Cuando iba a la escuela, nuestro director
siempre nos motivaba a leer y a escribir sobre nuestra tierra para llevarla
siempre anclada en la sangre y nos contaba historias que luego iba recogiendo
en algunos pequeños libros que a final de curso nos regalaba a modo de
memorándum. Recientemente volví a Lanzarote y escuche a unos niños preguntar qué
eran esas piedras preciosas en color verde que se incrustaban en
el malpaís, y su padre, indiferente, respondió una barbaridad que al niño no
contentó. Fue entonces cuando me vino a la cabeza la historia de la
Olivina.
Hace muchos años, cuando la tierra de Lanzarote aun estaba caliente por el fuego de
los volcanes, los campesinos hacían vida a la orilla del mar buscando el zócalo
de los acantilados y la brisa del mar.
Y era de todos conocidos que las mejores
cabras las tenía Tomás el viejo, que vivía más
allá de las Playas de Papagayo, en el
macizo de Puerto Mulas. En verano su nieta Olivina, una adolescente de
piel morena tostada al sol y de ojos verdes, pasaba con él los días para
ayudarle a ordeñar al ganado y en las tareas de la casa. La niña era bastante
despistada, pero lo suplía con un especial encanto que maravillaba a su viejo
abuelo.
Todas las mañanas Tomás salía por la vereda
del risco y llevaba a sus cabras a pastar a los lugares más recónditos para que
se criaran fuertes y sanas. Pero uno de esos días el sol de la isla pudo con el
hombre y llegó a casa antes de lo previsto con una fuerte insolación.
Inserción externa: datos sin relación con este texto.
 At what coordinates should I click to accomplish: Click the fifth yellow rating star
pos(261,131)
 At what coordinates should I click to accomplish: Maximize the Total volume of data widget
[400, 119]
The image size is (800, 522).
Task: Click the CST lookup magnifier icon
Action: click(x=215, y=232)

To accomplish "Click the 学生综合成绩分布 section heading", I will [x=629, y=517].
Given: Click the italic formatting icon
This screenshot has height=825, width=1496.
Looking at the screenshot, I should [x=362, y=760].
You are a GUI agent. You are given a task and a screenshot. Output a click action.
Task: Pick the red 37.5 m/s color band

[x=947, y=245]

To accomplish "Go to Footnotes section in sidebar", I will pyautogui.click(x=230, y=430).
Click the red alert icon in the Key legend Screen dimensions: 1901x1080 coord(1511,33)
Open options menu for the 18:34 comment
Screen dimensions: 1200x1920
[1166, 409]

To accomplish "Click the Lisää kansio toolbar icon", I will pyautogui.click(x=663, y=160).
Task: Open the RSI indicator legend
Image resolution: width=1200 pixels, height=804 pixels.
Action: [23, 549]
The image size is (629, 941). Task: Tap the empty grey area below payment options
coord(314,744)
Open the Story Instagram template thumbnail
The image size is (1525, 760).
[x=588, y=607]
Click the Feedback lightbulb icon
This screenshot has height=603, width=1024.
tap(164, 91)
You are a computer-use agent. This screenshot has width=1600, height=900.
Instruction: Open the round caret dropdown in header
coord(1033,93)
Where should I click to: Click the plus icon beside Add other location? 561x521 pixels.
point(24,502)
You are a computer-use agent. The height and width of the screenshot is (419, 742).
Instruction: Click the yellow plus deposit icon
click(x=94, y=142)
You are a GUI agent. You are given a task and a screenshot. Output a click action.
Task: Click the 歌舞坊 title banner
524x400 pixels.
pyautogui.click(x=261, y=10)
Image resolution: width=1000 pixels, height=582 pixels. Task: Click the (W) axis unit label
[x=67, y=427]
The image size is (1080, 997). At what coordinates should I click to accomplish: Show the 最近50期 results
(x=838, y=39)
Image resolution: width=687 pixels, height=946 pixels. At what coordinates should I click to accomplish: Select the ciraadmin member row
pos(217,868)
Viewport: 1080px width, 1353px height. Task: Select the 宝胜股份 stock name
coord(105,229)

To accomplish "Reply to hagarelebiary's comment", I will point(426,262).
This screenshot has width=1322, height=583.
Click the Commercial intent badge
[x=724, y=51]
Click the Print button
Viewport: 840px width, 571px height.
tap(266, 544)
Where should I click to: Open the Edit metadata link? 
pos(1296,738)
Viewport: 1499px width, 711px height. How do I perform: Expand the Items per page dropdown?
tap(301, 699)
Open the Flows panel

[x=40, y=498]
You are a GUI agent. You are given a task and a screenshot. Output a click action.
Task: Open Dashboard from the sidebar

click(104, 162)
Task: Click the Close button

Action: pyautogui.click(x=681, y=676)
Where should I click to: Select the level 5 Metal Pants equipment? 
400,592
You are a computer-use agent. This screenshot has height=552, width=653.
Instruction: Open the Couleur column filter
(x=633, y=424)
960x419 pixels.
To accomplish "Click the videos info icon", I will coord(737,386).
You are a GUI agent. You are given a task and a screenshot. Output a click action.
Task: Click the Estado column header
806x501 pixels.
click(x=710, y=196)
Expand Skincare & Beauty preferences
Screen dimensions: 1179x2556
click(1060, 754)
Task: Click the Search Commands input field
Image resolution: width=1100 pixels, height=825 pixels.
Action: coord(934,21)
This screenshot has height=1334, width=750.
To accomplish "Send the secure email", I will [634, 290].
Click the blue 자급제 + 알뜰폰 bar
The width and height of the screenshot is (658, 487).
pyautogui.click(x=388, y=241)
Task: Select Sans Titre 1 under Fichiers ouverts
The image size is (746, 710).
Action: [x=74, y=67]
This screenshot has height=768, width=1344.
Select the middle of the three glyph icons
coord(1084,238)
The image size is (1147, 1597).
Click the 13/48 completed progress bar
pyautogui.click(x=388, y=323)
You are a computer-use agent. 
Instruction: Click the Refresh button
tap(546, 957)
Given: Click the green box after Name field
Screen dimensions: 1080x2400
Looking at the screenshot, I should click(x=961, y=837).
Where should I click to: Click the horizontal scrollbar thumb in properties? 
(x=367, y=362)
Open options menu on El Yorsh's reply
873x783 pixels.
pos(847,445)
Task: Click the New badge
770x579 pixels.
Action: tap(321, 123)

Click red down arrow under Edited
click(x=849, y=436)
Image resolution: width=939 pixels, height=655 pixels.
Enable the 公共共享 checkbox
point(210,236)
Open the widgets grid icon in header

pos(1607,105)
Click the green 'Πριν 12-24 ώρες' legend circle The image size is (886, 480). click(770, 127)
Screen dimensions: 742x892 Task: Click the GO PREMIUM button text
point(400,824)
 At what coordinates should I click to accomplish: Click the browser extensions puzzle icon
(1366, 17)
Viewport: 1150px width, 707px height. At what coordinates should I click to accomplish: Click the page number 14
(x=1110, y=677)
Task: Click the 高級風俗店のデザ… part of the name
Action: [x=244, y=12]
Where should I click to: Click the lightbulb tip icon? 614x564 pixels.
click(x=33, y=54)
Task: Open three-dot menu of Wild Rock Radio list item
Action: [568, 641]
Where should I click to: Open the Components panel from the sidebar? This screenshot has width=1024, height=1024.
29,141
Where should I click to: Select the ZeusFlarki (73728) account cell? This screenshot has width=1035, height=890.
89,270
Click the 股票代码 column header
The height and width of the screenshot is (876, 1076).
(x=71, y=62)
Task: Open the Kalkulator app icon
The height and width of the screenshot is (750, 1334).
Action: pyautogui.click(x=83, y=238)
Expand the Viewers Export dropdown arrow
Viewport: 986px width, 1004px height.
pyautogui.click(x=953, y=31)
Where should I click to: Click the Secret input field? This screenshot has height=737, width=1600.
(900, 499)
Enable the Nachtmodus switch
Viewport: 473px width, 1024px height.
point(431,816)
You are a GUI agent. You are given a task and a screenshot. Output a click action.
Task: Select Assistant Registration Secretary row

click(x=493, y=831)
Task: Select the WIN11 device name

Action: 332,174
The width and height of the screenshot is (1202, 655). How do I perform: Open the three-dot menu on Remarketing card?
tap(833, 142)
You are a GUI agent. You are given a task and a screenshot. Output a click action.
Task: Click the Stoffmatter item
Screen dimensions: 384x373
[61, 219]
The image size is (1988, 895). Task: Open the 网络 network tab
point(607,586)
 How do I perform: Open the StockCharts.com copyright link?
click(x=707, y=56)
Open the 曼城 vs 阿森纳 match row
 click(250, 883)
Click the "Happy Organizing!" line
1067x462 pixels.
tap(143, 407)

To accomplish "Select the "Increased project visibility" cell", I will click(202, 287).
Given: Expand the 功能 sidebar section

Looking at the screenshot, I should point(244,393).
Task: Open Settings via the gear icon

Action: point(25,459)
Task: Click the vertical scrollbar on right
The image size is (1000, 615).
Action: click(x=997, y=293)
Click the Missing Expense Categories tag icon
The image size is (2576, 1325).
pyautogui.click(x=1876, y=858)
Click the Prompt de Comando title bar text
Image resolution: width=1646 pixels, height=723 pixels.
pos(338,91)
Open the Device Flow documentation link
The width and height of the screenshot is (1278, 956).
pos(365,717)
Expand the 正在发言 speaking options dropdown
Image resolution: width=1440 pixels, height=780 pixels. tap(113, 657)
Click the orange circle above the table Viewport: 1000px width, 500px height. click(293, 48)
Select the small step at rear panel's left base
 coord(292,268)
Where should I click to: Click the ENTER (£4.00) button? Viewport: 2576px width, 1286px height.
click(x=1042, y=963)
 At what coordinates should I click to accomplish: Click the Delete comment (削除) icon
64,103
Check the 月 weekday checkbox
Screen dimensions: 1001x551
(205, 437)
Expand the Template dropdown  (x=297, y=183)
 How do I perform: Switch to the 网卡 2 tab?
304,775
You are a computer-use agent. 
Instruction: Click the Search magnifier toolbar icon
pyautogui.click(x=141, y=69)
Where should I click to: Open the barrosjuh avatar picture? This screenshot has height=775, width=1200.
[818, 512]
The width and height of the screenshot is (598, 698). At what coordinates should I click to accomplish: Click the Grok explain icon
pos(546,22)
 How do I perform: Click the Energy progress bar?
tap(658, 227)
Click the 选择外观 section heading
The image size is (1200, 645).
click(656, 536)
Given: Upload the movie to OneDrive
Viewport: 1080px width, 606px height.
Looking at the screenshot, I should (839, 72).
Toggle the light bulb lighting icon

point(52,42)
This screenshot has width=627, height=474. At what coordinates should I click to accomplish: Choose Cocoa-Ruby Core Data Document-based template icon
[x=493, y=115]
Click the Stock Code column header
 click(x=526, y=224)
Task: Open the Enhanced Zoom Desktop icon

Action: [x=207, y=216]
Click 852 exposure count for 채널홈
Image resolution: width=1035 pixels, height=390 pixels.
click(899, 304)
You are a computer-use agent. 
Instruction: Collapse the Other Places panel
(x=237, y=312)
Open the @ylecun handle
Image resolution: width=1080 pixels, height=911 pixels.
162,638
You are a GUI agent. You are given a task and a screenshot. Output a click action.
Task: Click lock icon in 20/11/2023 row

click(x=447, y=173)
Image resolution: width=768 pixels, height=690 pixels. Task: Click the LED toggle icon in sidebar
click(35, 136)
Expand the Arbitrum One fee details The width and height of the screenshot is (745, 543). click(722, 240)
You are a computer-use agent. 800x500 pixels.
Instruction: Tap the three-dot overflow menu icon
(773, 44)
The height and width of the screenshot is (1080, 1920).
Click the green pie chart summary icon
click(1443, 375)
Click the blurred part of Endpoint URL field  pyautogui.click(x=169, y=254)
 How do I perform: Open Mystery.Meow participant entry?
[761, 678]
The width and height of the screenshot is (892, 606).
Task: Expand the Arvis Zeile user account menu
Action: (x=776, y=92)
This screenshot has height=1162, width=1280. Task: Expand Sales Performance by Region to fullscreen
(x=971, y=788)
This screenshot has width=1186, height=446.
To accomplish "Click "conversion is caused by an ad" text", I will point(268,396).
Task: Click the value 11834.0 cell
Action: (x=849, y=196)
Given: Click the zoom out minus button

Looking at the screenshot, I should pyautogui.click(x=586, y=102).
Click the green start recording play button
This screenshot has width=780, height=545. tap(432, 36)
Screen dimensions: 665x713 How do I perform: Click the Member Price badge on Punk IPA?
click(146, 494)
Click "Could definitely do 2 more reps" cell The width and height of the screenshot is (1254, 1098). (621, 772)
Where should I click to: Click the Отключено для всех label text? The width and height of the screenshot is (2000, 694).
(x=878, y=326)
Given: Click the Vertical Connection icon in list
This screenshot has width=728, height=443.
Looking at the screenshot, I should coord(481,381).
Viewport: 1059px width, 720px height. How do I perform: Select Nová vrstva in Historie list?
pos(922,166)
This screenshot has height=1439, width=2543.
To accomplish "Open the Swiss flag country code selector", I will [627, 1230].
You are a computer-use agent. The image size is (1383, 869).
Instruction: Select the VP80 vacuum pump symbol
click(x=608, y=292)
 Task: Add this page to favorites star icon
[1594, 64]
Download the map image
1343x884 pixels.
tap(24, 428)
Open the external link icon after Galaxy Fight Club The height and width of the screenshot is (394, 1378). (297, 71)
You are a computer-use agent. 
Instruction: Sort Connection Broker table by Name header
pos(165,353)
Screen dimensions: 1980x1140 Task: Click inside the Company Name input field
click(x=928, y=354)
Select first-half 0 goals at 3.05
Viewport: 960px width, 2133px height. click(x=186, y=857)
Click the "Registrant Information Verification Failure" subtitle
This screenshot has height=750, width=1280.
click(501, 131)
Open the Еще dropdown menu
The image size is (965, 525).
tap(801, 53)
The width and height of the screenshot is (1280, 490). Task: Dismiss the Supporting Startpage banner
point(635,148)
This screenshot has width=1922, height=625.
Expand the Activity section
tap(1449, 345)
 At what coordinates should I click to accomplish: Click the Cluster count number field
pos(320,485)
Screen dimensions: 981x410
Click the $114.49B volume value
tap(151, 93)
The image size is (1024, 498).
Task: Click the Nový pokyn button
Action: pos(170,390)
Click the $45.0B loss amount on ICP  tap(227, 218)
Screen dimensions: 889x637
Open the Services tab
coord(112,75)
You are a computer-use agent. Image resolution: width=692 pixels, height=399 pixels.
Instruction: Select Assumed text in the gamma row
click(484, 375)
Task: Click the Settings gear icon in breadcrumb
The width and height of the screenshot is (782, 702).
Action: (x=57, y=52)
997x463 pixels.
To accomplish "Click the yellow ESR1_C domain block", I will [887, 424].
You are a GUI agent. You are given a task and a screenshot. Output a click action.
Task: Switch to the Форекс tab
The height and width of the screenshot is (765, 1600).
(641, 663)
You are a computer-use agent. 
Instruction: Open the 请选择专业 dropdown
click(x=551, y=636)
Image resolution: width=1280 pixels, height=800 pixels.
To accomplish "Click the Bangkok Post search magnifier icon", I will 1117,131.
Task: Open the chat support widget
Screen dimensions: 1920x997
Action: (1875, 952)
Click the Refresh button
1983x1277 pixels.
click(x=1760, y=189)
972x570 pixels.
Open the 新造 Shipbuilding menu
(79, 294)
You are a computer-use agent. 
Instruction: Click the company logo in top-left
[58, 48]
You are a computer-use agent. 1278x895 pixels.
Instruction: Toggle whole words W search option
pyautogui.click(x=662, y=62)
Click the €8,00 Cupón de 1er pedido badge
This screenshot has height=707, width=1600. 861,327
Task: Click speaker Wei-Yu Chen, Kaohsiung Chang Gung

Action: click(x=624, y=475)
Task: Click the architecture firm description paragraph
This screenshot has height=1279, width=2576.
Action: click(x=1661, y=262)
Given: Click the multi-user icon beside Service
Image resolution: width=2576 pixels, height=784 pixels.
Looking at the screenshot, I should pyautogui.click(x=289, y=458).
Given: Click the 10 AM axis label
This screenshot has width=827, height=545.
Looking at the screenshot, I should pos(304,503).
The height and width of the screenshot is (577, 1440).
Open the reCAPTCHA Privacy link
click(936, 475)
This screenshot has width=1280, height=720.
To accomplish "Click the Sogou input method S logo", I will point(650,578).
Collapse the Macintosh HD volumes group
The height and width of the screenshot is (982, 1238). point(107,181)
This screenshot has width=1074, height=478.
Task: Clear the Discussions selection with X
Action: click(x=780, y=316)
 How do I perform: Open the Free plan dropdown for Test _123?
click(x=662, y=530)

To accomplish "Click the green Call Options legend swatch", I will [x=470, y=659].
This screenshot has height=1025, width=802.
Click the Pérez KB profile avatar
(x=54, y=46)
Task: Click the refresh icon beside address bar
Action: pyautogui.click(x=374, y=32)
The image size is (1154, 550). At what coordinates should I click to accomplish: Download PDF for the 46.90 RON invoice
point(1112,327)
Olivina cuidó de él mientras mejoraba.
A pesar de lo mal que se encontraba Tomás el Viejo,
las cabras debían seguir pastando o si no también enfermarían por las altas
temperatura. Tomás, en otras circunstancia no habría permitido que Olivina
saliera de casa con las rumiantes, pero no quedaban más opciones. Así que
advirtió a su nieta: “queda en tu mano cuidar a las cabras, no permitas que le
pase nada a ninguna”. Dicho esto, Olivina se preparó e hizo el mismo recorrido
que su abuelo hacía cada día.
Durante el camino, Olivina se entretuvo
buscando flores para llevárselas a su abuelo y también en encontrar otros y
mejores llanos para que pastaran los animales. Ahora bien, sus descuidos con
los animales no trajo ninguna consecuencia, pero cuando llegó el momento de la
bajada, con el recuento, echó en falta a una de las cabras. De pronto la vio
subida en un desfiladero de rocas sin poder moverse.
Apresuró el paso tentando la caída varias
veces y agarró una de las patas del animal, pero este se asustó y cayó por el
precipicio. Olivina estaba totalmente paralizada,
pero sabía que debía correr a guiar al resto de las cabras.
Cuando llegó a la orilla del mar se puso a
llorar desconsoladamente lágrimas verdes. Lágrimas verdes que el mar recogía en forma
de gotas que no se diluían en el agua salada. La estampa fue
presenciada por un grupo de gaviotas que eran guardianes del cielo de la diosa Timanfaya.
Aturdidas por el sufrimiento de la niña descendieron de los cielos para coger
en su pico las pequeñas lágrimas. Con las lágrimas en los picos, Timanfaya las
hizo llamar y les pidió que sepultaran en las piedras volcánicas esas
lágrimas verdes que eran sinónimo de dolor.
La magia ocurrió cuando piedra y lágrima se
unieron formando
lo que hoy conocemos como Olivina, que
no es otra cosa que la mezcla de la tierra y ser humano.